Mutations in PLC δ1 associated with hereditary leukonychia display divergent PIP 2 hydrolytic function

Hereditary leukonychia is a rare genetic nail disorder characterized by distinctive whitening of the nail plate of all 20 nails. Hereditary leukonychia may exist as an isolated feature, or in simultaneous occurrence with other cutaneous or systemic pathologies. Associations between hereditary leukonychia and mutations in the gene encoding phospholipase C delta‐1 ( PLC δ1) have previously been identified. However, the molecular mechanisms underlying PLC δ1 mutations and hereditary leukonychia remain uncharacterized.
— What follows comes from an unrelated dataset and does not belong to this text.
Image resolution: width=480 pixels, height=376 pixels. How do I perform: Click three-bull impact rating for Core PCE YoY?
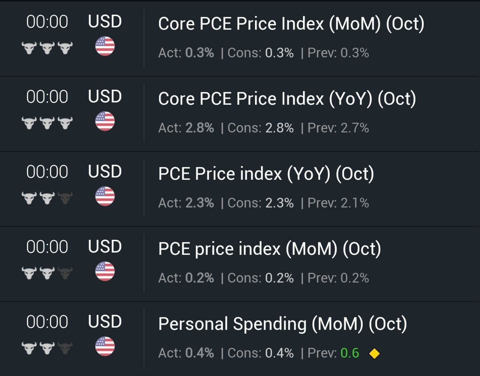47,123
In the present study, we introduced hereditary leukonychia‐linked human PLC δ1 mutations (C209R, A574T and S740R) into equivalent residues of rat PLC δ1 (C188R, A553T and S719R), and investigated their effect on the biophysical and biochemical properties of the PLC δ1 protein. Our data suggest that these PLC δ1 mutations associated with hereditary leukonychia do not uniformly alter the enzymatic ability of this protein leading to loss/gain of function, but result in significantly divergent enzymatic properties. We demonstrate here for the first time the importance of PLC ‐mediated calcium (Ca 2+ ) signalling within the manifestation of hereditary leukonychia. PLC δ1 is almost ubiquitous in mammalian cells, which may explain why hereditary leukonychia manifests in association with other systemic pathologies relating to keratin expression.